> [Gestellte Aufgabe] Schreibe alle folgenden Zeilen erneut ab und tausche dabei „GUI agent“ überall gegen „screen assistant“ aus. Alles Übrige bleibt unverändert.

> [Bereitgestellte Daten]

---+---

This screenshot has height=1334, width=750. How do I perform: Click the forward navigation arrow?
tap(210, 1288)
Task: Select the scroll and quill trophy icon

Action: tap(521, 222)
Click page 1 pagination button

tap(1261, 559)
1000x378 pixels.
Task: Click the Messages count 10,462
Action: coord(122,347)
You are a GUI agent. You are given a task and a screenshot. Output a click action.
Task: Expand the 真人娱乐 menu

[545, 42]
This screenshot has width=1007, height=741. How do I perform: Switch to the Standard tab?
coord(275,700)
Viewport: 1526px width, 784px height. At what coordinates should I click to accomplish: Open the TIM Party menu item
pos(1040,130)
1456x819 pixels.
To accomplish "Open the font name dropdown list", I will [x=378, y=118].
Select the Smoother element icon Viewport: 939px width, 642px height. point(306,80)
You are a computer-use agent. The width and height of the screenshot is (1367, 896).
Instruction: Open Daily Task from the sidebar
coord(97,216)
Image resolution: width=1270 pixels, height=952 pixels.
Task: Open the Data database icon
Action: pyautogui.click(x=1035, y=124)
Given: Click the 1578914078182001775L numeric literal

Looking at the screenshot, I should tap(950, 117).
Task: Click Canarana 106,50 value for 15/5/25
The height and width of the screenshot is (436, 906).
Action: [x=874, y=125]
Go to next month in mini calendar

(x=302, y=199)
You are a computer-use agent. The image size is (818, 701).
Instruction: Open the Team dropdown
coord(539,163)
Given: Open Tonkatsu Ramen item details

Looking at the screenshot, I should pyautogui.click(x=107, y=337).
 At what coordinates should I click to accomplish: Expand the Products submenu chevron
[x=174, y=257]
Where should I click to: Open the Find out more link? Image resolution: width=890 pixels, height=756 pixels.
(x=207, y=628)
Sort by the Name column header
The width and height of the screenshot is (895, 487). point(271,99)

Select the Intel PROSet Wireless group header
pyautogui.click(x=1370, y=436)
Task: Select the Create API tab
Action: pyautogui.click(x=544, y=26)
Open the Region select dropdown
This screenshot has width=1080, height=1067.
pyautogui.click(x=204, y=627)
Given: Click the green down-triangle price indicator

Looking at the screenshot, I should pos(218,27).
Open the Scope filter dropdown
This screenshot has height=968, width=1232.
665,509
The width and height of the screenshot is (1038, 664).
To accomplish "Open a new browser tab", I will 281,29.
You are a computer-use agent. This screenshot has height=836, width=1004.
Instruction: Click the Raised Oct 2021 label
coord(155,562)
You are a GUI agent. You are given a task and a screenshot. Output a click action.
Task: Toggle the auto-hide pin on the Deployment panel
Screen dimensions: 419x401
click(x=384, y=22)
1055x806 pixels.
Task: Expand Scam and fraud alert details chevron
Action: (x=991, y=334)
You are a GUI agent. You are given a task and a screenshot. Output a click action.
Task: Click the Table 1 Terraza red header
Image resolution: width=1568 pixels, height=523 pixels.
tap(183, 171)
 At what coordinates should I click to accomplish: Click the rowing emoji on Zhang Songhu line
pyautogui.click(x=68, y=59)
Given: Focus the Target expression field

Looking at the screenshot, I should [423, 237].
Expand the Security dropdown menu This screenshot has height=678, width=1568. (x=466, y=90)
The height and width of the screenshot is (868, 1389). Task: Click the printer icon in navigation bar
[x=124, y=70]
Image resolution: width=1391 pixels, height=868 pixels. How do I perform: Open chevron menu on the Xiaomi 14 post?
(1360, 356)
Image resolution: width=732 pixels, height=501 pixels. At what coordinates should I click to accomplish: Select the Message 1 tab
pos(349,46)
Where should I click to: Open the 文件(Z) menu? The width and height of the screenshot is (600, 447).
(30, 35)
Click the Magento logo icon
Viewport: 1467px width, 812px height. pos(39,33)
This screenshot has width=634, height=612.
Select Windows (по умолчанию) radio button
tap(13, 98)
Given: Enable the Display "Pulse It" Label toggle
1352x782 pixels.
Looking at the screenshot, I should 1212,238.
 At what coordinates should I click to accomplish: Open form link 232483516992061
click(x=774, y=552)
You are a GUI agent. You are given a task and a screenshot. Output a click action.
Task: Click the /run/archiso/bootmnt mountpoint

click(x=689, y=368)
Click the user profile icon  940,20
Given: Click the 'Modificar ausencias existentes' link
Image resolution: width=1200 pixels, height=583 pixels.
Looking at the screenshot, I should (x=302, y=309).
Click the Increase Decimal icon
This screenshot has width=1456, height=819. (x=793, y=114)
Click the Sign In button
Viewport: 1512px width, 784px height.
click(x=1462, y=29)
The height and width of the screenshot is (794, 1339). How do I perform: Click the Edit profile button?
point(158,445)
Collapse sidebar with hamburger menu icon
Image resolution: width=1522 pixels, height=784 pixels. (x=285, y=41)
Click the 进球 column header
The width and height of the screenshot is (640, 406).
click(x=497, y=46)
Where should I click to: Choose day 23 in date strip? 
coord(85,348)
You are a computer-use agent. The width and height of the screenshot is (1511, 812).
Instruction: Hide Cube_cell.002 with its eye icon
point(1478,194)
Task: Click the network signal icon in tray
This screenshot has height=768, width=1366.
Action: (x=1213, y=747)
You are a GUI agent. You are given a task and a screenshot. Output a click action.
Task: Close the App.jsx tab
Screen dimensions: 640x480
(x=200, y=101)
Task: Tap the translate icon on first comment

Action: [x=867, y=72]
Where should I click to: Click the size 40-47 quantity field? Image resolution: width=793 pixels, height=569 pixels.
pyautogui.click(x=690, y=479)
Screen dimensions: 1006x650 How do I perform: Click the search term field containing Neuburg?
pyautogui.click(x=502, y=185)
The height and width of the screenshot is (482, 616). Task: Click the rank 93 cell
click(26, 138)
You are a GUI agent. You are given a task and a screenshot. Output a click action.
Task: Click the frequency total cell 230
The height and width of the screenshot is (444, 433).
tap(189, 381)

---+---

> [Ergebnis der Aufgabe]
This screenshot has height=1334, width=750. How do I perform: Click the forward navigation arrow?
tap(210, 1288)
Task: Select the scroll and quill trophy icon

Action: tap(521, 222)
Click page 1 pagination button

tap(1261, 559)
1000x378 pixels.
Task: Click the Messages count 10,462
Action: coord(122,347)
You are a screen assistant. You are given a task and a screenshot. Output a click action.
Task: Expand the 真人娱乐 menu

[545, 42]
This screenshot has width=1007, height=741. How do I perform: Switch to the Standard tab?
coord(275,700)
Viewport: 1526px width, 784px height. At what coordinates should I click to accomplish: Open the TIM Party menu item
pos(1040,130)
1456x819 pixels.
To accomplish "Open the font name dropdown list", I will [x=378, y=118].
Select the Smoother element icon Viewport: 939px width, 642px height. point(306,80)
You are a computer-use agent. The width and height of the screenshot is (1367, 896).
Instruction: Open Daily Task from the sidebar
coord(97,216)
Image resolution: width=1270 pixels, height=952 pixels.
Task: Open the Data database icon
Action: pyautogui.click(x=1035, y=124)
Given: Click the 1578914078182001775L numeric literal

Looking at the screenshot, I should tap(950, 117).
Task: Click Canarana 106,50 value for 15/5/25
The height and width of the screenshot is (436, 906).
Action: [x=874, y=125]
Go to next month in mini calendar

(x=302, y=199)
You are a computer-use agent. The image size is (818, 701).
Instruction: Open the Team dropdown
coord(539,163)
Given: Open Tonkatsu Ramen item details

Looking at the screenshot, I should pyautogui.click(x=107, y=337).
 At what coordinates should I click to accomplish: Expand the Products submenu chevron
[x=174, y=257]
Where should I click to: Open the Find out more link? Image resolution: width=890 pixels, height=756 pixels.
(x=207, y=628)
Sort by the Name column header
The width and height of the screenshot is (895, 487). point(271,99)

Select the Intel PROSet Wireless group header
pyautogui.click(x=1370, y=436)
Task: Select the Create API tab
Action: pyautogui.click(x=544, y=26)
Open the Region select dropdown
This screenshot has width=1080, height=1067.
pyautogui.click(x=204, y=627)
Given: Click the green down-triangle price indicator

Looking at the screenshot, I should pos(218,27).
Open the Scope filter dropdown
This screenshot has height=968, width=1232.
665,509
The width and height of the screenshot is (1038, 664).
To accomplish "Open a new browser tab", I will 281,29.
You are a computer-use agent. This screenshot has height=836, width=1004.
Instruction: Click the Raised Oct 2021 label
coord(155,562)
You are a screen assistant. You are given a task and a screenshot. Output a click action.
Task: Toggle the auto-hide pin on the Deployment panel
Screen dimensions: 419x401
click(x=384, y=22)
1055x806 pixels.
Task: Expand Scam and fraud alert details chevron
Action: (x=991, y=334)
You are a screen assistant. You are given a task and a screenshot. Output a click action.
Task: Click the Table 1 Terraza red header
Image resolution: width=1568 pixels, height=523 pixels.
tap(183, 171)
 At what coordinates should I click to accomplish: Click the rowing emoji on Zhang Songhu line
pyautogui.click(x=68, y=59)
Given: Focus the Target expression field

Looking at the screenshot, I should [423, 237].
Expand the Security dropdown menu This screenshot has height=678, width=1568. (x=466, y=90)
The height and width of the screenshot is (868, 1389). Task: Click the printer icon in navigation bar
[x=124, y=70]
Image resolution: width=1391 pixels, height=868 pixels. How do I perform: Open chevron menu on the Xiaomi 14 post?
(1360, 356)
Image resolution: width=732 pixels, height=501 pixels. At what coordinates should I click to accomplish: Select the Message 1 tab
pos(349,46)
Where should I click to: Open the 文件(Z) menu? The width and height of the screenshot is (600, 447).
(30, 35)
Click the Magento logo icon
Viewport: 1467px width, 812px height. pos(39,33)
This screenshot has width=634, height=612.
Select Windows (по умолчанию) radio button
tap(13, 98)
Given: Enable the Display "Pulse It" Label toggle
1352x782 pixels.
Looking at the screenshot, I should 1212,238.
 At what coordinates should I click to accomplish: Open form link 232483516992061
click(x=774, y=552)
You are a screen assistant. You are given a task and a screenshot. Output a click action.
Task: Click the /run/archiso/bootmnt mountpoint

click(x=689, y=368)
Click the user profile icon  940,20
Given: Click the 'Modificar ausencias existentes' link
Image resolution: width=1200 pixels, height=583 pixels.
Looking at the screenshot, I should (x=302, y=309).
Click the Increase Decimal icon
This screenshot has width=1456, height=819. (x=793, y=114)
Click the Sign In button
Viewport: 1512px width, 784px height.
click(x=1462, y=29)
The height and width of the screenshot is (794, 1339). How do I perform: Click the Edit profile button?
point(158,445)
Collapse sidebar with hamburger menu icon
Image resolution: width=1522 pixels, height=784 pixels. (x=285, y=41)
Click the 进球 column header
The width and height of the screenshot is (640, 406).
click(x=497, y=46)
Where should I click to: Choose day 23 in date strip? 
coord(85,348)
You are a computer-use agent. The width and height of the screenshot is (1511, 812).
Instruction: Hide Cube_cell.002 with its eye icon
point(1478,194)
Task: Click the network signal icon in tray
This screenshot has height=768, width=1366.
Action: (x=1213, y=747)
You are a screen assistant. You are given a task and a screenshot. Output a click action.
Task: Close the App.jsx tab
Screen dimensions: 640x480
(x=200, y=101)
Task: Tap the translate icon on first comment

Action: [x=867, y=72]
Where should I click to: Click the size 40-47 quantity field? Image resolution: width=793 pixels, height=569 pixels.
pyautogui.click(x=690, y=479)
Screen dimensions: 1006x650 How do I perform: Click the search term field containing Neuburg?
pyautogui.click(x=502, y=185)
The height and width of the screenshot is (482, 616). Task: Click the rank 93 cell
click(26, 138)
You are a screen assistant. You are given a task and a screenshot. Output a click action.
Task: Click the frequency total cell 230
The height and width of the screenshot is (444, 433).
tap(189, 381)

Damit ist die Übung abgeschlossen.